Tolkien’s Jews
It’s dangerous to read The Lord of the Rings as allegory, because Tolkien layers on
multiple meanings. But last night I picked up The Silmarillion for the first time in maybe
twenty years and found more evidence for one of my pet theories: the Dwarves are the
Jews of Middle Earth.
This is not a political analysis. It has nothing to do with the current events in the Middle
East. But from Tolkien’s point of view, many of the attributes he gave his
Dwarves--physical, cultural, historical, and linguistic--would have been applicable to the Jews.
The Dwarves of Middle Earth are bearded exiles from a beloved homeland to which they
desperately wish to return. That alone makes them passable analogs for the Jews of
pre-1948 European imagination, but it is just the start. The name of their lost homeland is
Moria. Moriah is a hill in Jerusalem that would almost certainly have been known to a
scholar of Tolkien’s stature.
The Dwarves, said to be overfond of gold (in keeping with the European stereotype of
Jews), mingle with the other free peoples but are always outsiders among them. They
maintain their own ancient religion and their own language, which Tolkien the philologist
has filled with a “kh” sound that is found also in Hebrew; I could swear I heard the
Dwarvish war cry, “Baruk Khazad-dum, Khazad ai-menu” at Seder last year.
What I found last night is some scriptural evidence. The Silmarillion has the “God” of
Tolkien’s universe telling the “father” of the Dwarves that he must kill his offspring. It is a
scene very much like the one in Genesis where God tells Abraham that he must kill his
son, Isaac. In both cases, the child is permitted to live and thus become the patriarch of a
race.
Of course there is more to the Dwarves than their Jewishness.
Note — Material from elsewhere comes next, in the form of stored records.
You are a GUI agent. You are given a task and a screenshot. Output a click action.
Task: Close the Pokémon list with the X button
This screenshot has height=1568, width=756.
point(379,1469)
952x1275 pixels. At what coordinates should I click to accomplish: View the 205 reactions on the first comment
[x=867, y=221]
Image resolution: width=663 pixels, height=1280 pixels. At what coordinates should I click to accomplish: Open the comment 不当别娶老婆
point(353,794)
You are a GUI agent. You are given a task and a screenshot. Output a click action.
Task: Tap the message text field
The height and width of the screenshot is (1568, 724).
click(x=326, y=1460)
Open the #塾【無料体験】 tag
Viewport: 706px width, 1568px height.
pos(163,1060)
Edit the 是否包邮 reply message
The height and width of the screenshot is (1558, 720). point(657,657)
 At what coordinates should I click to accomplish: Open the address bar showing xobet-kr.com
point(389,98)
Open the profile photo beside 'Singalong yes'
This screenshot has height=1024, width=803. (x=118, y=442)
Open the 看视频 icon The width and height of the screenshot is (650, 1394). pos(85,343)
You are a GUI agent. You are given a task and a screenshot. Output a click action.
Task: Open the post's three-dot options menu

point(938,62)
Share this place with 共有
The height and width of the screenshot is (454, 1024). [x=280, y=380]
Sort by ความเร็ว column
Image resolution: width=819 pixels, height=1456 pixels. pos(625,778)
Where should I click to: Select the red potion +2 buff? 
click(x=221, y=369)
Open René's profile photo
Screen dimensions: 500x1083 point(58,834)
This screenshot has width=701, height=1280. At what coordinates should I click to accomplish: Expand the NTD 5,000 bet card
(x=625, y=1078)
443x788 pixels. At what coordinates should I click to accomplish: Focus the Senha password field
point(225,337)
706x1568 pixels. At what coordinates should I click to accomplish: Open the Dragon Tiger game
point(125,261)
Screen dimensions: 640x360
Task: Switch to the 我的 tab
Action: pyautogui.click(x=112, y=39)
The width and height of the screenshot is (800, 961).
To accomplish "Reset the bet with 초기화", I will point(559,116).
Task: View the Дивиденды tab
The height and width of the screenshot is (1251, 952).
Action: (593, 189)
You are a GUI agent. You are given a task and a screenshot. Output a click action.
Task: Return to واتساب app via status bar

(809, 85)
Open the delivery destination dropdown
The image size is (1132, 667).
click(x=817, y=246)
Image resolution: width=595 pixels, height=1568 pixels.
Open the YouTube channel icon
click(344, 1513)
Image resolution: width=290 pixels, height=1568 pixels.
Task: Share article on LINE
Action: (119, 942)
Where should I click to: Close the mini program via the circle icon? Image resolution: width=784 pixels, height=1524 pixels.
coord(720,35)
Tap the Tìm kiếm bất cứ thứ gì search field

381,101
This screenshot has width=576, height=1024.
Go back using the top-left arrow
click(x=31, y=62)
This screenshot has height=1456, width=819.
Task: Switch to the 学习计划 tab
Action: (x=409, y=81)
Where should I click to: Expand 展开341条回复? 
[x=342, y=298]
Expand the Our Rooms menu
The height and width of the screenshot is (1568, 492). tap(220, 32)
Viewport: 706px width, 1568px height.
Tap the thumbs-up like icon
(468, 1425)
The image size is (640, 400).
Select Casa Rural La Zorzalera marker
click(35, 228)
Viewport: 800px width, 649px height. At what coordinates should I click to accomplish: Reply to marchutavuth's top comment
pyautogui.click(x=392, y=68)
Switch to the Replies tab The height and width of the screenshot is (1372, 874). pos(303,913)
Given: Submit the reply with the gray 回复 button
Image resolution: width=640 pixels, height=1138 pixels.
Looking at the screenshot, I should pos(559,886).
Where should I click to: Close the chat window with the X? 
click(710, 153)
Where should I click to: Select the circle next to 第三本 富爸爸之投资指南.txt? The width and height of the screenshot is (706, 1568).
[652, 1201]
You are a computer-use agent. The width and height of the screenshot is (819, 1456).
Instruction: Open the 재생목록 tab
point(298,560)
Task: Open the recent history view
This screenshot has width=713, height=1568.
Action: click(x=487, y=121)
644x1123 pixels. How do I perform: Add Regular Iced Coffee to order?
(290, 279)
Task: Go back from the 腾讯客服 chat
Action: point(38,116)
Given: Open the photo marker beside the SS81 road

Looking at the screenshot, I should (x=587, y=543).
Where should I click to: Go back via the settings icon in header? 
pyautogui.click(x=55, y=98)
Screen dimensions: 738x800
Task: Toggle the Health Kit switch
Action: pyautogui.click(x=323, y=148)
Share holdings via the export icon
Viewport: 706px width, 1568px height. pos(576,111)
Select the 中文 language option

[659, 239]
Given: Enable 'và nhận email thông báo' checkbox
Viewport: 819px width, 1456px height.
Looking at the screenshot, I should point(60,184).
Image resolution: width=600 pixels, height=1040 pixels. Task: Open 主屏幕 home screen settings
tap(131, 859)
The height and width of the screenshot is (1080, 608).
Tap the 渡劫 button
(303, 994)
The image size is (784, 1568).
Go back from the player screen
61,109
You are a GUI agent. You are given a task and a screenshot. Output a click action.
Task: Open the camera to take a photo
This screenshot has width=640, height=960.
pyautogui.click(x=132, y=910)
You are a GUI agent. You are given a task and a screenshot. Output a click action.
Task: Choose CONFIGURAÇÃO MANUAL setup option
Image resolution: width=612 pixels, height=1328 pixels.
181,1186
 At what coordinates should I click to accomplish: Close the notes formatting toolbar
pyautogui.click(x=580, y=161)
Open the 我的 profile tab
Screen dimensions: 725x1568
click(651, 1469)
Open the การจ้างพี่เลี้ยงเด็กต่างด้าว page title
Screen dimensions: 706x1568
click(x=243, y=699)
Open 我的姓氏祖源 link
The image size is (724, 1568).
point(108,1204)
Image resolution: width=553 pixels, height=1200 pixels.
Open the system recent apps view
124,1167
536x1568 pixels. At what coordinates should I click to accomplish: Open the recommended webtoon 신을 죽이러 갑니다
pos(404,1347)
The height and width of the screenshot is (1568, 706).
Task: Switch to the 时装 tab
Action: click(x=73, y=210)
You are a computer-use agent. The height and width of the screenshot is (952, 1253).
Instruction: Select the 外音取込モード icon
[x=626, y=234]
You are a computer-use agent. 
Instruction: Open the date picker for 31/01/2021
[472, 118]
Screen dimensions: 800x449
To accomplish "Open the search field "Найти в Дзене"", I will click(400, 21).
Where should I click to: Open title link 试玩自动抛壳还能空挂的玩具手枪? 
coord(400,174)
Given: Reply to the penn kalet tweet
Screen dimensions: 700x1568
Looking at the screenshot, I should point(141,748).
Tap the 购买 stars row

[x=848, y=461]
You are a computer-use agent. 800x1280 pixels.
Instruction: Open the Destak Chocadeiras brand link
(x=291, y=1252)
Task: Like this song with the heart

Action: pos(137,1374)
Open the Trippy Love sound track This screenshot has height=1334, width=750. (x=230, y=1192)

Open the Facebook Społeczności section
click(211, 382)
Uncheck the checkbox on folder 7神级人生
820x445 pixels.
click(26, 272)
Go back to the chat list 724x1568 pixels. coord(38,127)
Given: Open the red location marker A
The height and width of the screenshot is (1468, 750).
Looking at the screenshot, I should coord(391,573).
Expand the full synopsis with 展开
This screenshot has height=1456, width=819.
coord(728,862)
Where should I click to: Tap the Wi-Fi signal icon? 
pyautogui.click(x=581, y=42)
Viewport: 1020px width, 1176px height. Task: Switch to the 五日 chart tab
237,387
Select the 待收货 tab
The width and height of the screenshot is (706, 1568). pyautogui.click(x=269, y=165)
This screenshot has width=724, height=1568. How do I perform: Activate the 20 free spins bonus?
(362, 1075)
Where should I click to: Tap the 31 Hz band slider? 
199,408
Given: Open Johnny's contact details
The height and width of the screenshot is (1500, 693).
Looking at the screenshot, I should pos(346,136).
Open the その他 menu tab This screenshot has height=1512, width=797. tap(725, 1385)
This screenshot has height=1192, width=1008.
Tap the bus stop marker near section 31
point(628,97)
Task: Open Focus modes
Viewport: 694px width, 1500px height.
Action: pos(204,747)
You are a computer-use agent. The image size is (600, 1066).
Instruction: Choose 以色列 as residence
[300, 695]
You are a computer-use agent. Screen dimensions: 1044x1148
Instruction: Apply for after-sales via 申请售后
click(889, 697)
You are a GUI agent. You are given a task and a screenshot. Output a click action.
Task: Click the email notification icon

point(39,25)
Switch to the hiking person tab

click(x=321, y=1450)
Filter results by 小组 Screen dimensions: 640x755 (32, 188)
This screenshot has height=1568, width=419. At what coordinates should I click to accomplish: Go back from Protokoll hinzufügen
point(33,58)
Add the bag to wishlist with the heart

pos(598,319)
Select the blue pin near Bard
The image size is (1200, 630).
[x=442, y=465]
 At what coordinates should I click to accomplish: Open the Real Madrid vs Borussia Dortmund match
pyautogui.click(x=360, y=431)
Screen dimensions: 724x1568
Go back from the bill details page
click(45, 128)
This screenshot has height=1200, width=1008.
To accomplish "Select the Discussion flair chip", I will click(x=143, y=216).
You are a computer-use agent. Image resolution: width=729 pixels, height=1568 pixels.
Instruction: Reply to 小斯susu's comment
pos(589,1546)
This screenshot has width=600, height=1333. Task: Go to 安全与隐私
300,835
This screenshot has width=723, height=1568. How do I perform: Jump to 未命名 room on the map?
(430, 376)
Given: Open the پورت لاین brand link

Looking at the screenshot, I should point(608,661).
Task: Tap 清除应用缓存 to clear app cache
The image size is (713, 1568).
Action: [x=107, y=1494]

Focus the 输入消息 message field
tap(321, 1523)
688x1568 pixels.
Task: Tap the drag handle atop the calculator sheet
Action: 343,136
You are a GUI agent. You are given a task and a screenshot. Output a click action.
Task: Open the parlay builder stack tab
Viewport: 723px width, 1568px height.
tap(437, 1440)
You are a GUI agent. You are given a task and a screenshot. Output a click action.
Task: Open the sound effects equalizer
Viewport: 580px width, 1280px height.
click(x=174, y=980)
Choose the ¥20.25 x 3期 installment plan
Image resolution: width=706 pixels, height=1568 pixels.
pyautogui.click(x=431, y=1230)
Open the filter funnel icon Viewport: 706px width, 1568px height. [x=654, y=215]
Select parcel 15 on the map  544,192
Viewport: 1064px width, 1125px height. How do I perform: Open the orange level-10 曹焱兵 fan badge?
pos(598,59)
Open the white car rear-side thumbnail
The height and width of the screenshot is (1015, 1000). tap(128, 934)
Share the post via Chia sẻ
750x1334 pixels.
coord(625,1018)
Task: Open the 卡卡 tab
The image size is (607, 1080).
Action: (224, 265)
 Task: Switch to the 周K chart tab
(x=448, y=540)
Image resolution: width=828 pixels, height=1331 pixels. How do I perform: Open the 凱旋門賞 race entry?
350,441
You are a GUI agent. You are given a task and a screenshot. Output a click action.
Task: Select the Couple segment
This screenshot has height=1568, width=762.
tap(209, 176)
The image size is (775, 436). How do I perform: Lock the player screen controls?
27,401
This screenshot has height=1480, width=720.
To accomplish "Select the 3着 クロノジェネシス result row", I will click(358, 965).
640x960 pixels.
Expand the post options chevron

Their morphology and
much of their culture, not to mention many of their names, come directly from Norse and
northern European mythology. But that’s part of Tolkien’s genius. It’s not wrong to read
LOTR as an allegory for World War II, or the Crusades, and in places it’s hard not to, but
if that’s the only way you take it you will miss other layers of meaning. Same with the
Dwarves, who can be understood accurately but not exclusively as Middle Earth’s Jews.